Hal itu diungkapkan Titik Pudjiastuti saat pengukuhan Guru Besar Tetap Fakultas Ilmu Budaya Universitas Indonesia, di kampus UI Depok, Rabu (3-11). Dalam pidato pengukuhannya berjudul Naskah dan identitas budaya, Titik menyebutkan faktor ekonomi menjadi alasan utama pemilik atau ahli waris naskah menjual kepada pihak asing. ''Orang Indonesia itu selalu kalah dengan yang namanya uang,'' kata Titik.
Ia menyebutkan untuk harga serat Chentini yang diklaim pemiliknya sebagai naskah terlengkap di dunia dihargai Rp2,5 miliar. Itu pun setelah diteliti lebih lanjut, ternyata merupakan naskah salinan saja, bukan aslinya.
"Dua tahun lalu banyak terjadi pembelian naskah-naskah Melayu. Pembeli berani menawar hingga puluhan juta rupiah. Itu dilakukan oleh perorangan maupun pemerintah," ujarnya.
Malaysia merupakan salah satu negara yang paling gemar membeli naskah-naskah sejarah Indonesia.
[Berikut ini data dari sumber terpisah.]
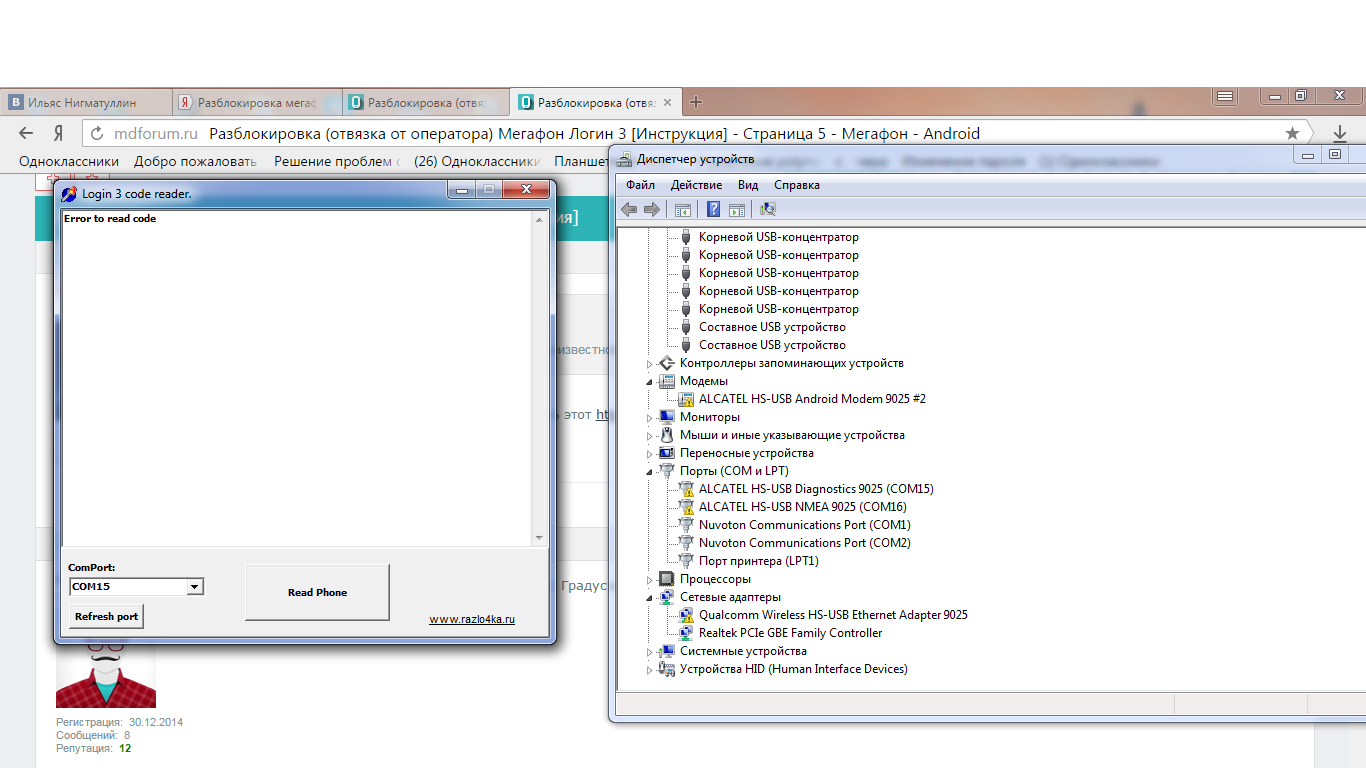Click the Help question mark toolbar icon
Image resolution: width=1366 pixels, height=768 pixels.
713,209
Titik menyebutkan naskah kuno dari Riau, Kutai, dan Aceh paling banyak dibeli. Naskah yang diborong berjenis naskah sastra kuno, legenda, sejarah, dan cerita.
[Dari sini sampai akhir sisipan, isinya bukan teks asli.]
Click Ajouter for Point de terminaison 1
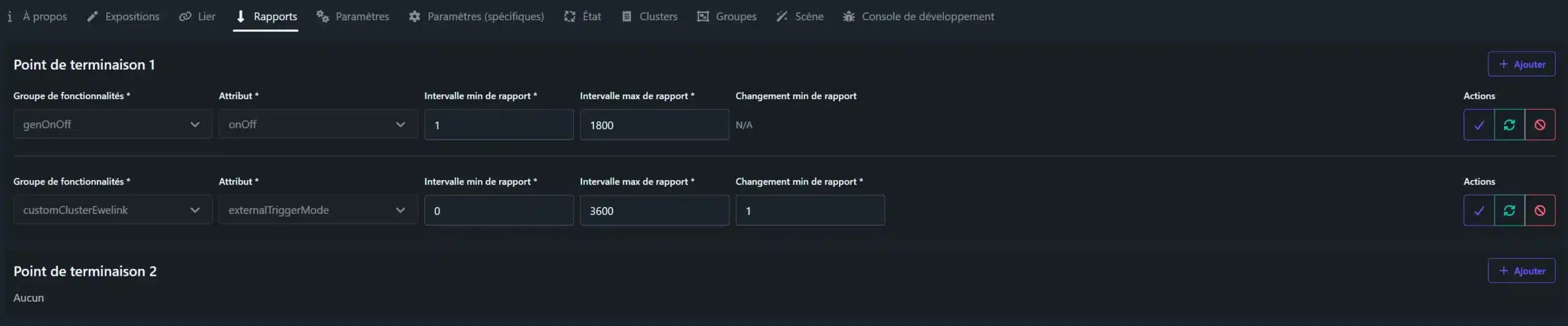 pos(1521,64)
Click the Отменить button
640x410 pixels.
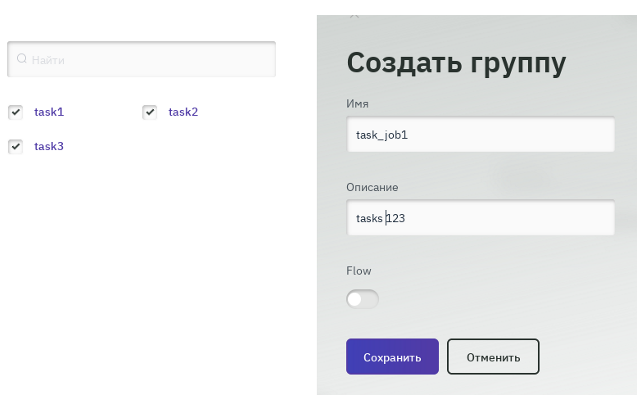click(x=493, y=357)
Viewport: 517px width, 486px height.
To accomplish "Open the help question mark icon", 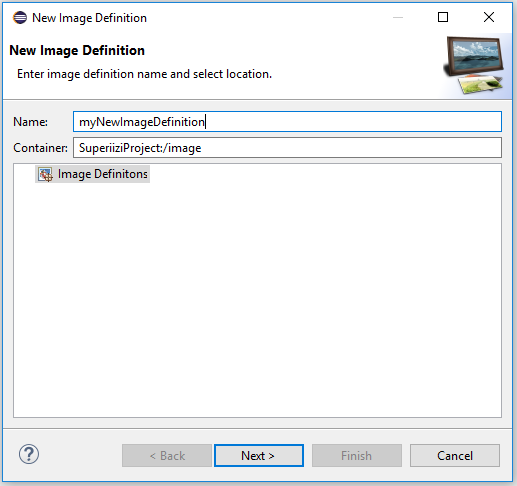I will coord(29,454).
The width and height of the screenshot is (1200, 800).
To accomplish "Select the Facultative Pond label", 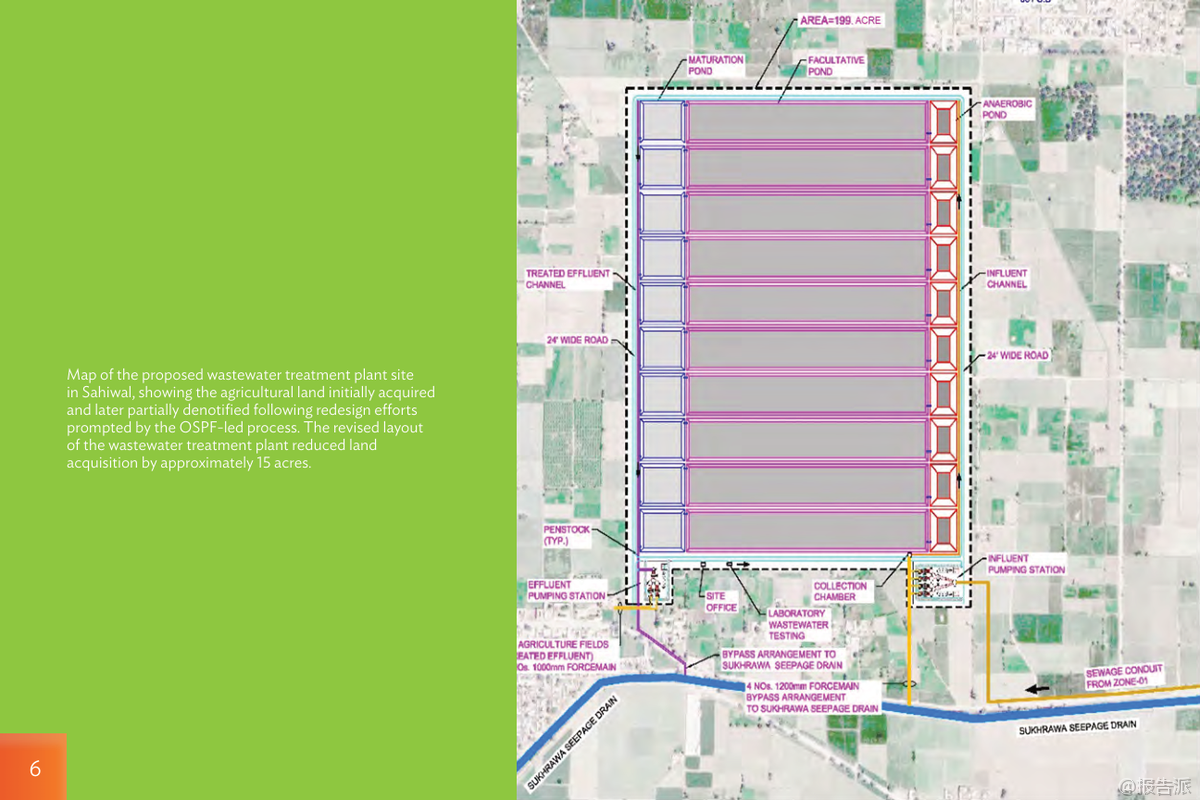I will (x=835, y=66).
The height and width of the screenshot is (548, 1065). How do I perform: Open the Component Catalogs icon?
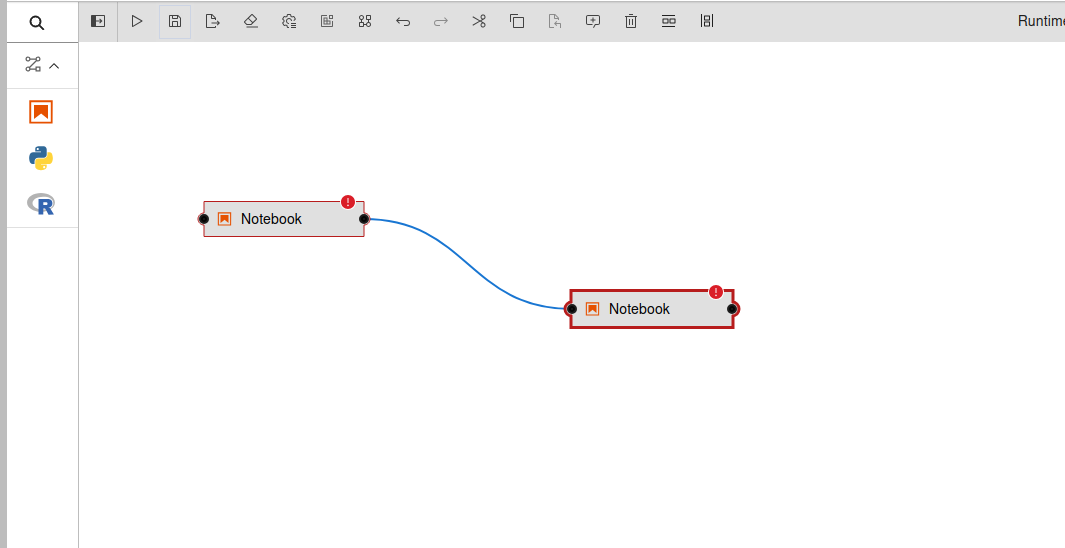(365, 21)
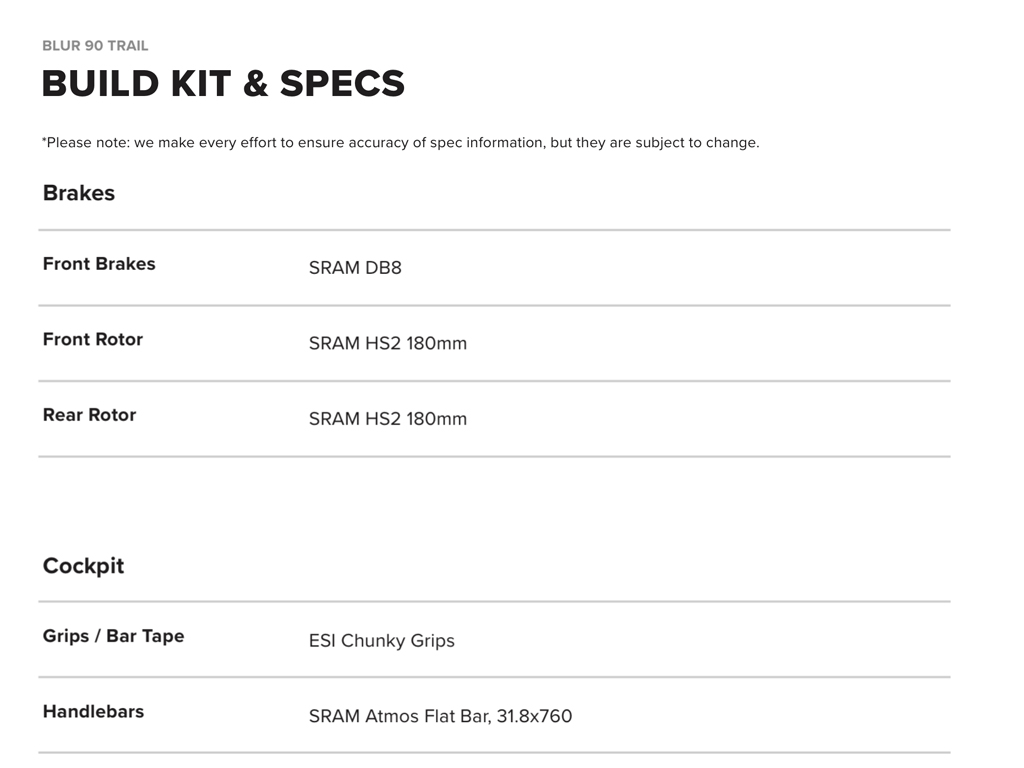Click the divider line below Rear Rotor row
Screen dimensions: 1024x768
tap(494, 457)
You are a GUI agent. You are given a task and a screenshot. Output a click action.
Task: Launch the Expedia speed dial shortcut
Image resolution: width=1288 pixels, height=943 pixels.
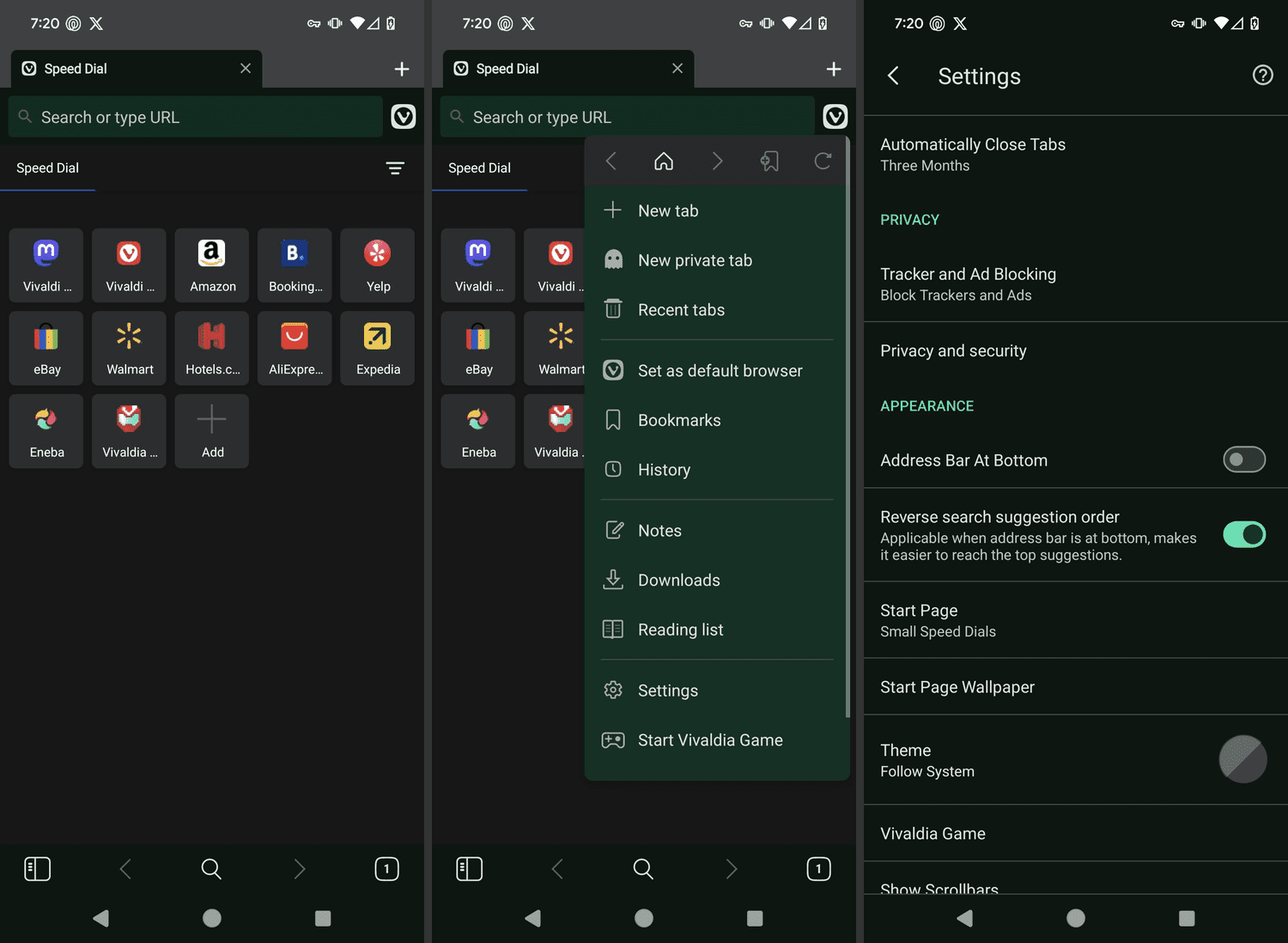(x=378, y=348)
"Malaysia tidak melakukan pencurian. Mereka mengakui bahwa naskah-naskah itu diambil dari negara lain, sebagai pertanggungjawaban akademis," kata Titik.
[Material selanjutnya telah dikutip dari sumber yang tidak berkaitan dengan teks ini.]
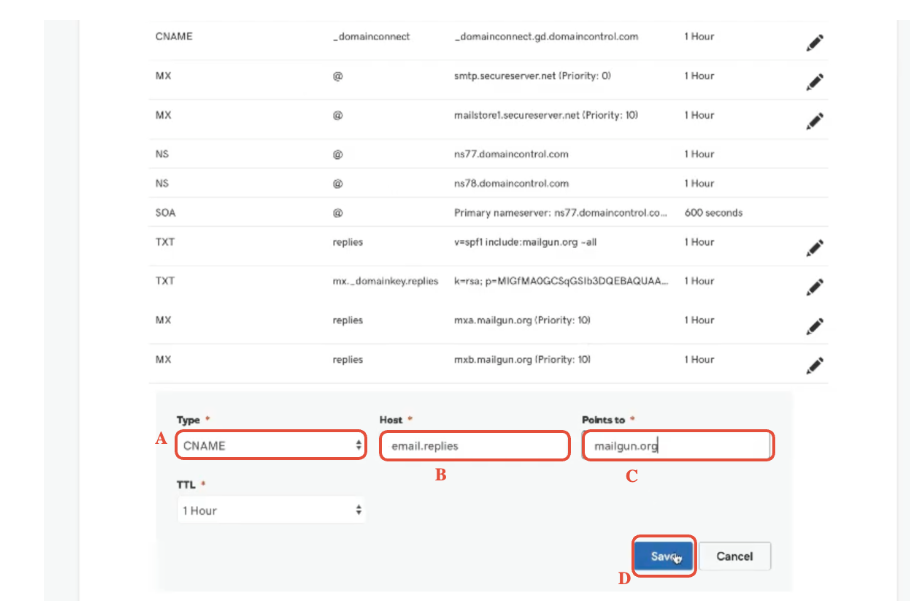Click the Host field containing email.replies
Viewport: 910px width, 612px height.
point(474,445)
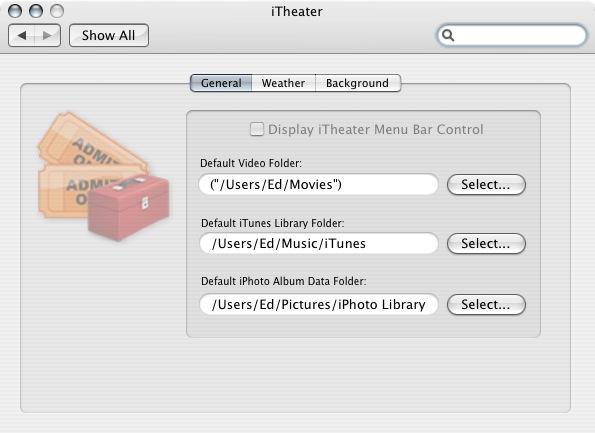Screen dimensions: 595x433
Task: Click the iTunes Library Folder path field
Action: pyautogui.click(x=318, y=243)
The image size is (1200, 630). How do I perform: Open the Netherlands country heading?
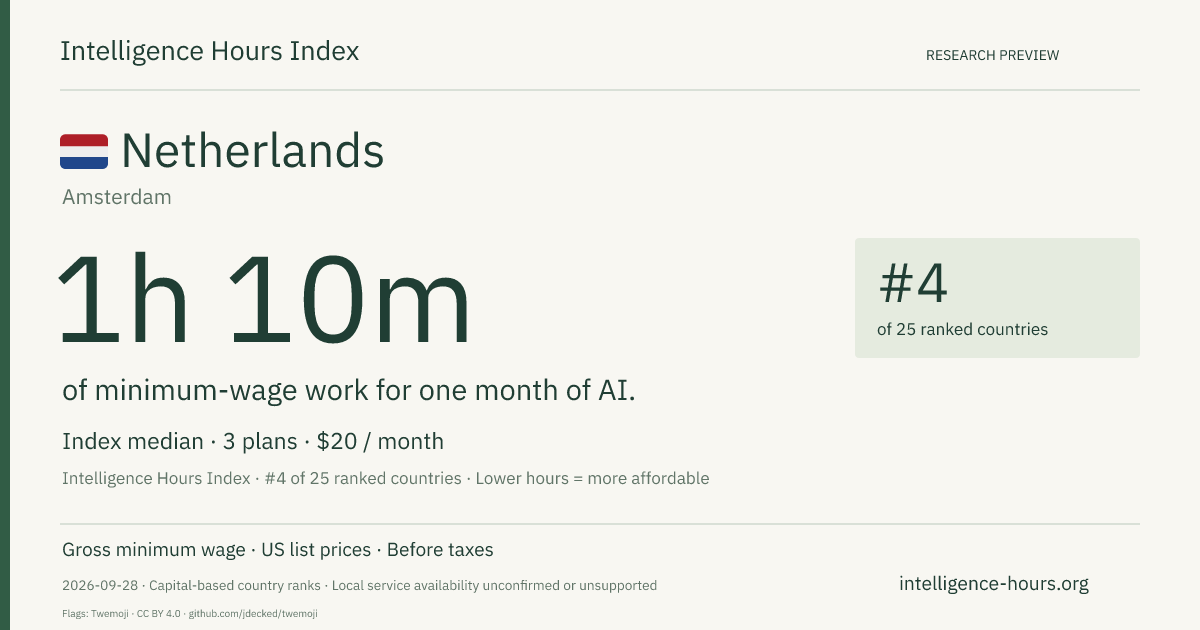(253, 152)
Ia menganggap penjualan naskah kuno ini bagian dari penjajahan budaya secara perlahan. Apabila hal itu terus dibiarkan, yang terjadi nantinya akar budaya bangsa Indonesia akan tercerabut. Generasi muda pun akan kehilangan identitas bangsa.
Senada dengan Titik, guru besar tetap Fakultas Ilmu Budaya yang juga dikukuhkan pada hari itu, Djoko Marihandono, menyebutkan keterbatasan atau ketidakmampuan sejarawan membaca naskah kuno berbahasa Belanda, Prancis, Portugal, dan Spanyol, menjadi kendala untuk mengungkapkan peristiwa sejarah di masa lalu. Sebaliknya orang asing menguasai naskah-naskah kuno tersebut. Padahal sumber referensi naskah-naskah kuno itu banyak ditemukan di Arsip Nasional dan Perpustakaan Nasional dan daerah.
"Di samping itu masyarakat sudah telanjur menganggap buruk semua peninggalan kolonial," kata ahli sejarah kolonial dalam pidato pengukuhannya berjudul Profesional: Kajian tentang sumber sejarah dan metodologi. (S-1)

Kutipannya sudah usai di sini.